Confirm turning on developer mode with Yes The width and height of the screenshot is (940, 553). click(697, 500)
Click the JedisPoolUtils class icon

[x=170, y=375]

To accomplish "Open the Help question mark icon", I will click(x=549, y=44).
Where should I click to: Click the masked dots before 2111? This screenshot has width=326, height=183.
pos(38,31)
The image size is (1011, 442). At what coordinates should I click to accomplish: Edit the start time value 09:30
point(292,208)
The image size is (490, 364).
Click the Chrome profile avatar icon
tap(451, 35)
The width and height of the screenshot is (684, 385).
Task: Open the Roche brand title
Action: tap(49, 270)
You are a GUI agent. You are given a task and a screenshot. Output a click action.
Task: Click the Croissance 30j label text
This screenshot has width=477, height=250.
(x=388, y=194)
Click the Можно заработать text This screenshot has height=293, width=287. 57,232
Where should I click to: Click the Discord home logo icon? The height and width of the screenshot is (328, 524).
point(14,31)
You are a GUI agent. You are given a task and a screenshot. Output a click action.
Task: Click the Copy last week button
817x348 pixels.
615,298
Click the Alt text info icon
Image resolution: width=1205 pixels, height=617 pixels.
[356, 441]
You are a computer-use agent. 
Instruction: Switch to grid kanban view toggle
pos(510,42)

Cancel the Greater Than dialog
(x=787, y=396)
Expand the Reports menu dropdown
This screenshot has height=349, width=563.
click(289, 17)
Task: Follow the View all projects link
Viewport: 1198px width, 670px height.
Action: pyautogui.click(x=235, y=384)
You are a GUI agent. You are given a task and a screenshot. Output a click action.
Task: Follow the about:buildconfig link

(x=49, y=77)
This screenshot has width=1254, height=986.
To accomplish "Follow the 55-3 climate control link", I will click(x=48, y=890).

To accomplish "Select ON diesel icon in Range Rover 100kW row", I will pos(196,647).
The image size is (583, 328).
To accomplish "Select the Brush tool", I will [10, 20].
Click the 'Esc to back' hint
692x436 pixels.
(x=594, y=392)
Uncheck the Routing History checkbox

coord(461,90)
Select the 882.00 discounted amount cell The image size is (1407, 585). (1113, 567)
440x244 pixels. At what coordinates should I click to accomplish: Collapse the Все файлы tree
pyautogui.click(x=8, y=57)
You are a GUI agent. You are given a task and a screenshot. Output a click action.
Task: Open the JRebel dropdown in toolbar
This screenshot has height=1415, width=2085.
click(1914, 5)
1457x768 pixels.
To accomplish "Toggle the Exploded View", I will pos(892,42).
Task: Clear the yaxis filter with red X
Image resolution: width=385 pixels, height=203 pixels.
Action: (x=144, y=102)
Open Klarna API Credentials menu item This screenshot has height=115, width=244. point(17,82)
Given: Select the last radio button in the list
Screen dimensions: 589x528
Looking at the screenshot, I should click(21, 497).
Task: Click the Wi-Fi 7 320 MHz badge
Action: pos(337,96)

○ ○ ○ ○ ○

● ÉNONCÉ: Citez à l'identique, s'il vous plaît, l'ensemble des enregistrements ci-dessus, sans rien y changer.

● CORRIGÉ CI-DESSOUS:
Confirm turning on developer mode with Yes The width and height of the screenshot is (940, 553). click(697, 500)
Click the JedisPoolUtils class icon

[x=170, y=375]

To accomplish "Open the Help question mark icon", I will click(x=549, y=44).
Where should I click to: Click the masked dots before 2111? This screenshot has width=326, height=183.
pos(38,31)
The image size is (1011, 442). At what coordinates should I click to accomplish: Edit the start time value 09:30
point(292,208)
The image size is (490, 364).
Click the Chrome profile avatar icon
tap(451, 35)
The width and height of the screenshot is (684, 385).
Task: Open the Roche brand title
Action: tap(49, 270)
You are a GUI agent. You are given a task and a screenshot. Output a click action.
Task: Click the Croissance 30j label text
This screenshot has width=477, height=250.
(x=388, y=194)
Click the Можно заработать text This screenshot has height=293, width=287. 57,232
Where should I click to: Click the Discord home logo icon? The height and width of the screenshot is (328, 524).
point(14,31)
You are a GUI agent. You are given a task and a screenshot. Output a click action.
Task: Click the Copy last week button
817x348 pixels.
615,298
Click the Alt text info icon
Image resolution: width=1205 pixels, height=617 pixels.
[356, 441]
You are a computer-use agent. 
Instruction: Switch to grid kanban view toggle
pos(510,42)

Cancel the Greater Than dialog
(x=787, y=396)
Expand the Reports menu dropdown
This screenshot has height=349, width=563.
click(289, 17)
Task: Follow the View all projects link
Viewport: 1198px width, 670px height.
Action: pyautogui.click(x=235, y=384)
You are a GUI agent. You are given a task and a screenshot. Output a click action.
Task: Follow the about:buildconfig link

(x=49, y=77)
This screenshot has width=1254, height=986.
To accomplish "Follow the 55-3 climate control link", I will click(x=48, y=890).

To accomplish "Select ON diesel icon in Range Rover 100kW row", I will pos(196,647).
The image size is (583, 328).
To accomplish "Select the Brush tool", I will [10, 20].
Click the 'Esc to back' hint
692x436 pixels.
(x=594, y=392)
Uncheck the Routing History checkbox

coord(461,90)
Select the 882.00 discounted amount cell The image size is (1407, 585). (1113, 567)
440x244 pixels. At what coordinates should I click to accomplish: Collapse the Все файлы tree
pyautogui.click(x=8, y=57)
You are a GUI agent. You are given a task and a screenshot. Output a click action.
Task: Open the JRebel dropdown in toolbar
This screenshot has height=1415, width=2085.
click(1914, 5)
1457x768 pixels.
To accomplish "Toggle the Exploded View", I will pos(892,42).
Task: Clear the yaxis filter with red X
Image resolution: width=385 pixels, height=203 pixels.
Action: (x=144, y=102)
Open Klarna API Credentials menu item This screenshot has height=115, width=244. point(17,82)
Given: Select the last radio button in the list
Screen dimensions: 589x528
Looking at the screenshot, I should click(21, 497).
Task: Click the Wi-Fi 7 320 MHz badge
Action: pos(337,96)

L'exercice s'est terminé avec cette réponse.